Now, note that $(p+k)(p-k)\equiv -k^2\pmod{p^2}$ for $1\le k\le p-1$; also $\gcd(k^2,p^2)=1$. Basically, for any $n$ such that $p\not\mid n$, we have $\gcd(n,p^2)=1$ and we can divide num/denom by it.

Hence,

$$\prod_1^{p-1}\frac{p+k}{p-k}\equiv\prod_1^{p-1}\frac{(p+k)(p-k)}{(p-k)^2}\equiv\prod_1^{p-1}\frac{-k^2}{(p-k)^2}\equiv (-1)^{p-1}\pmod{p^2}$$

whence we have $\binom{2p}p\equiv 2(-1)^{p-1}\pmod{p^2}$

For prime $p\gt 2$, $(-1)^{p-1}\equiv 1$ and the claim follows. For $p=2$, we have $-2\equiv 2\pmod{2^2}$, so the claim holds there as well.
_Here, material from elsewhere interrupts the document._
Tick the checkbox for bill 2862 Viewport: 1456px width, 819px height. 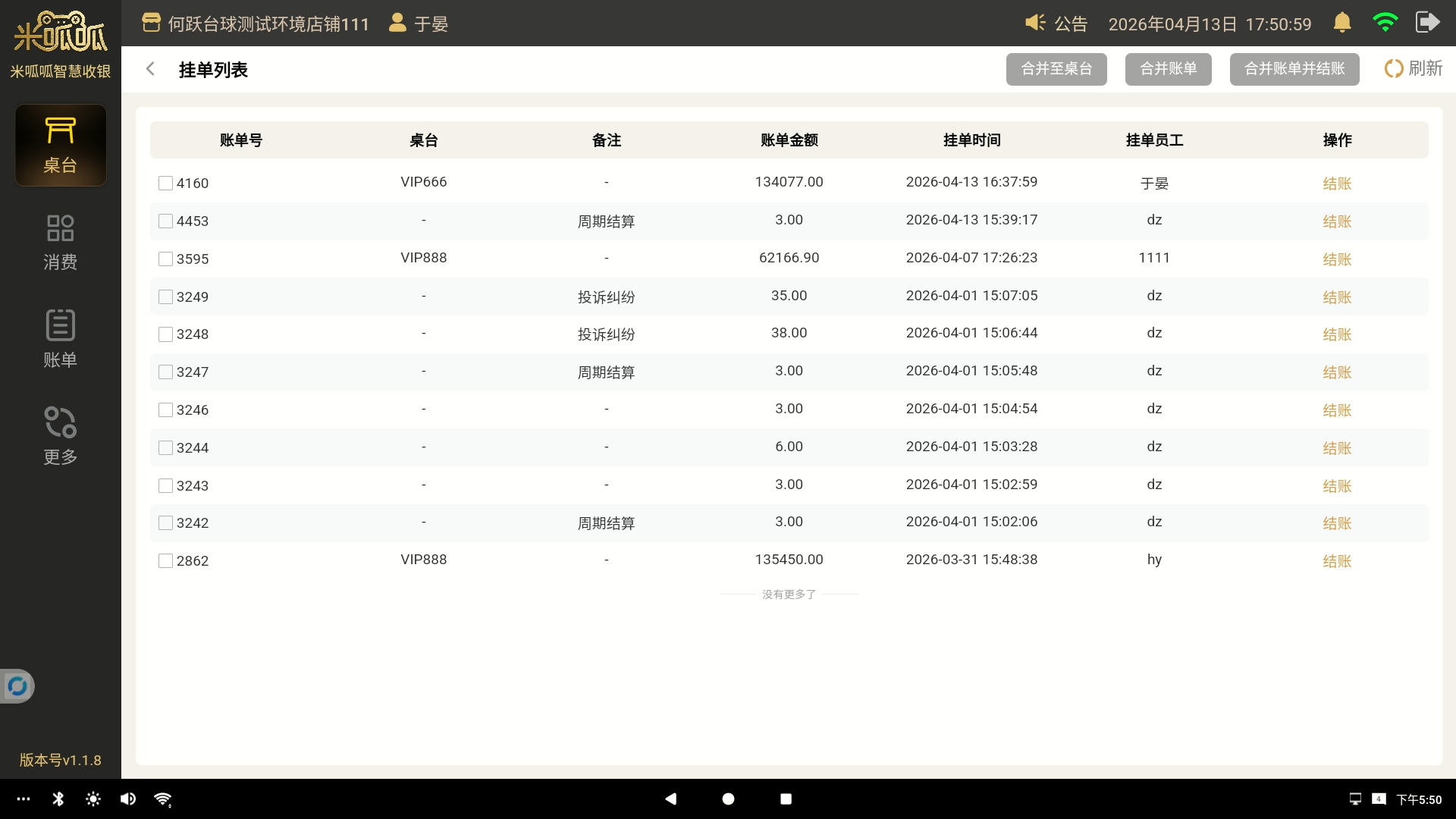[165, 560]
Thus, $\binom{2p}p\equiv 2\pmod{p^2}$ for all primes $p$

Answer 3

I'm assuming $p$ is prime.

To paraphrase your work so far, you have a $2\times n$ array of points and you're acting by rotating the $n$ columns cyclically. Instead, rotate the $n$ points in each row independently.

That is, let $f$ map $(x,1)$ to $(x+1\text{ mod }p,1)$ while fixing the points $(x,2)$, let $g$ map $(x,2)$ to $(x+1\text{ mod }p,2)$ while fixing the points $(x,1)$, and consider the action of the group $\langle f,g\rangle$ on $\{A\subset S : |A|=p\}$. Then for any $A$ other than $\{(x,1):1\le x\le p\}$ and $\{(x,2):1\le x\le p\}$, the orbit of $A$ has size $p^2$.

(This is closely related to robjohn's answer, but perhaps sticks closer to the spirit of actions and orbits.)